Assassin's Creed: Renaissance Page 3

‘Now,’ he said. ‘This really will hurt, a little.’

Once the stitches were in and the wound bandaged so that Ezio looked like a turbaned Turk, the doctor smiled encouragement. ‘That’ll be three fiorini, for now. I’ll come to your palazzo in a few days and remove the stitches. That’ll be another three fiorini to pay then. You’ll have a terrible headache, but it’ll pass. Just try to rest – if it’s in your nature! And don’t worry: the wound looks worse than it is, and there’s even a bonus: there shouldn’t be much of a scar, so you won’t be disappointing the ladies too greatly in future!’

Once they were back in the street, Federico put his arm round his younger brother. He pulled out a flask and offered it to Ezio. ‘Don’t worry,’ he said, noticing the expression on Ezio’s face. ‘It’s our father’s best grappa. Better than mother’s milk for a man in your condition.’

They both drank, feeling the fiery liquid warm them. ‘Quite a night,’ said Federico.

‘Indeed. I only wish they were all as much fun as -‘ but Ezio interrupted himself as he saw that his brother was beginning to grin from ear to ear. ‘Oh, wait!’ he corrected himself, laughing: ‘They are!’

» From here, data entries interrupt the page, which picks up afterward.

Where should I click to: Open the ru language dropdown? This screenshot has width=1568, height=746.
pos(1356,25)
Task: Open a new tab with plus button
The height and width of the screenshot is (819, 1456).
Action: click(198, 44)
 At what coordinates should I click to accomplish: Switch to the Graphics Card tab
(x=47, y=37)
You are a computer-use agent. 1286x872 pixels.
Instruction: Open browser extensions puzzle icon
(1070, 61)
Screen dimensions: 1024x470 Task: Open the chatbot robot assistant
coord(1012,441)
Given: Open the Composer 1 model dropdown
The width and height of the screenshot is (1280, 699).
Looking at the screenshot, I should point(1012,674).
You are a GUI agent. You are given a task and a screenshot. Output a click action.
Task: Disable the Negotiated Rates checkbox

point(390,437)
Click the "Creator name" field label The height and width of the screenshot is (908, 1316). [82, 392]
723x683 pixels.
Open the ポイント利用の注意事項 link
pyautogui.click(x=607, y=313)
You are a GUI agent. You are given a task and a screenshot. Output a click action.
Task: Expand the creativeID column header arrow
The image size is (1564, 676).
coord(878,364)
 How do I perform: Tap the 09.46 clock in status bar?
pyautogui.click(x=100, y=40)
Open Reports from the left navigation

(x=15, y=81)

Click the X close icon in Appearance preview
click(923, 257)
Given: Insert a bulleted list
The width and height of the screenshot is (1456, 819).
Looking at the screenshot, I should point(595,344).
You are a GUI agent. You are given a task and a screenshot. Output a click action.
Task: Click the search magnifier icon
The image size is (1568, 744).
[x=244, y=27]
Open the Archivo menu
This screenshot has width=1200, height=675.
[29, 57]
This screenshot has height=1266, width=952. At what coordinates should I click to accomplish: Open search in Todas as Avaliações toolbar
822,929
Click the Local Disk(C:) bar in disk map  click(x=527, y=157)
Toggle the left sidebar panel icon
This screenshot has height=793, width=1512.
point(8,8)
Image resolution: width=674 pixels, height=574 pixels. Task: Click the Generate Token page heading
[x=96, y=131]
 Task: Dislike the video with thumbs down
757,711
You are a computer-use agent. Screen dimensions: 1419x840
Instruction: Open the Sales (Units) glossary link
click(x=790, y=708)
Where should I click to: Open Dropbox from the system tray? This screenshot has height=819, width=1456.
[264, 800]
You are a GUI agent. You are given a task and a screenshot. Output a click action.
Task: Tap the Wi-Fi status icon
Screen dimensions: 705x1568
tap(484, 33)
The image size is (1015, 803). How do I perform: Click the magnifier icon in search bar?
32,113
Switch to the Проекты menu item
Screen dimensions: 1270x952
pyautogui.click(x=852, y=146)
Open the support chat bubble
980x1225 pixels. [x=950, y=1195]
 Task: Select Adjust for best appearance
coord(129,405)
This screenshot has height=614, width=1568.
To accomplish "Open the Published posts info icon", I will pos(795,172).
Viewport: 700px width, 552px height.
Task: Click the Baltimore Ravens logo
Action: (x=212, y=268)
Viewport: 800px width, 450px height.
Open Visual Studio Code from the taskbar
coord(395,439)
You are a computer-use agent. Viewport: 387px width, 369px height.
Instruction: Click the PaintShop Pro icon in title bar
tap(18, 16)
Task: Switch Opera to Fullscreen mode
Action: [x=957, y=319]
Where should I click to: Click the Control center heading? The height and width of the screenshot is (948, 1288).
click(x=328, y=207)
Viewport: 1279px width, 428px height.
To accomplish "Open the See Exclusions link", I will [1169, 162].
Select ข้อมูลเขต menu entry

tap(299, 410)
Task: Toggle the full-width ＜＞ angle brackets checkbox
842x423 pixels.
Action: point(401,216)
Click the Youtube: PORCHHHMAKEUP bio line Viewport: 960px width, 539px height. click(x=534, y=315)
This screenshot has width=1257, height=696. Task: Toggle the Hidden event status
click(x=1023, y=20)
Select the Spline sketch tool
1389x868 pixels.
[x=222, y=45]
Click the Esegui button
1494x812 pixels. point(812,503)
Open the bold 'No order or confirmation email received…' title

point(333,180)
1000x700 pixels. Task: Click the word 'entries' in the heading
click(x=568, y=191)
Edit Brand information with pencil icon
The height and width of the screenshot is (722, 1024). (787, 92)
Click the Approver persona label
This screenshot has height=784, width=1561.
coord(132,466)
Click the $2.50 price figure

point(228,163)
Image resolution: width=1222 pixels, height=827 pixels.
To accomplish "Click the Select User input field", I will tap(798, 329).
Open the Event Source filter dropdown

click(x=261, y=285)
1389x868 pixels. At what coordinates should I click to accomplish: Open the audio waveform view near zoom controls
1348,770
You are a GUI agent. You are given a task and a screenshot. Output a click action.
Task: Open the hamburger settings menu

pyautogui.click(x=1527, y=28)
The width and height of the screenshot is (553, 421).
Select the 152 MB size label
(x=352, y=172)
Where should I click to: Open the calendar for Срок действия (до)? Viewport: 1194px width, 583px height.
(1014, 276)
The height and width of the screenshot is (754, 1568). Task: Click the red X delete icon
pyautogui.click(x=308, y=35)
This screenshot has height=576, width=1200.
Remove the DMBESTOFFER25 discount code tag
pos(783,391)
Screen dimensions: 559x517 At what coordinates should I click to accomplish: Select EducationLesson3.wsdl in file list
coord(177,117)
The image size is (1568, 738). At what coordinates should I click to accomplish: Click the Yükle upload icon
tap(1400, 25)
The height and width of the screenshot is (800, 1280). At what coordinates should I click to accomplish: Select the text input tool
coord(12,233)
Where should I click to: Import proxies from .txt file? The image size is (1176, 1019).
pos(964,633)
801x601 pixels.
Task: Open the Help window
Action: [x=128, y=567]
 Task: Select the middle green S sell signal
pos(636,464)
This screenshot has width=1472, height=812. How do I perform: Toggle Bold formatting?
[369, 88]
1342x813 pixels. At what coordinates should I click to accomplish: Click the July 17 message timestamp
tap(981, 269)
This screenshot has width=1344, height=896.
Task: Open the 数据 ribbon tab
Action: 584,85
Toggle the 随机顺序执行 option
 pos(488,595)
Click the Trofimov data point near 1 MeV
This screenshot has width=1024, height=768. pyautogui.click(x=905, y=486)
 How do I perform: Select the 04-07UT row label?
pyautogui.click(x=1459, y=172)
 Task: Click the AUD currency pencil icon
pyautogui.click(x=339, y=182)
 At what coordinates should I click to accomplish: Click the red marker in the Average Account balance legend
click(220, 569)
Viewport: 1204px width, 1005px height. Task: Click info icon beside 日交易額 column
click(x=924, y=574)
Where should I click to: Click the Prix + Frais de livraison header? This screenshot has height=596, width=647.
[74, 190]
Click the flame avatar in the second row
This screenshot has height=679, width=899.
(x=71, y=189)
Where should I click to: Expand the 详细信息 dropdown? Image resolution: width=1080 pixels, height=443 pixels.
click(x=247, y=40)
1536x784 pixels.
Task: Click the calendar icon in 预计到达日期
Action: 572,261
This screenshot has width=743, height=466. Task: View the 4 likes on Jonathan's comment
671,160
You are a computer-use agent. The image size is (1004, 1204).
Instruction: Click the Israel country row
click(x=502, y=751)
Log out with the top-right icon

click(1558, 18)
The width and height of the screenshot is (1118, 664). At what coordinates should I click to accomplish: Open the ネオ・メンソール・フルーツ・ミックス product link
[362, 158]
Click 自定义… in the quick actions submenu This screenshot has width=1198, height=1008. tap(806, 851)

‘Even so, I think a little food and drink wouldn’t be a bad thing to set you up before we go home,’ said Federico. ‘It’s late, I know, but there’s a taverna nearby where they don’t close until breakfast time and -‘

‘- you and the oste are amici intimi?’

‘How did you guess?’

An hour or so later, after a meal of ribollita and bistecca washed down with a bottle of Brunello, Ezio felt as if he’d never been wounded at all. He was young and fit, and felt that all his lost energy had flowed back into him. The adrenaline of the victory over the Pazzi mob certainly contributed to the swiftness of his recovery.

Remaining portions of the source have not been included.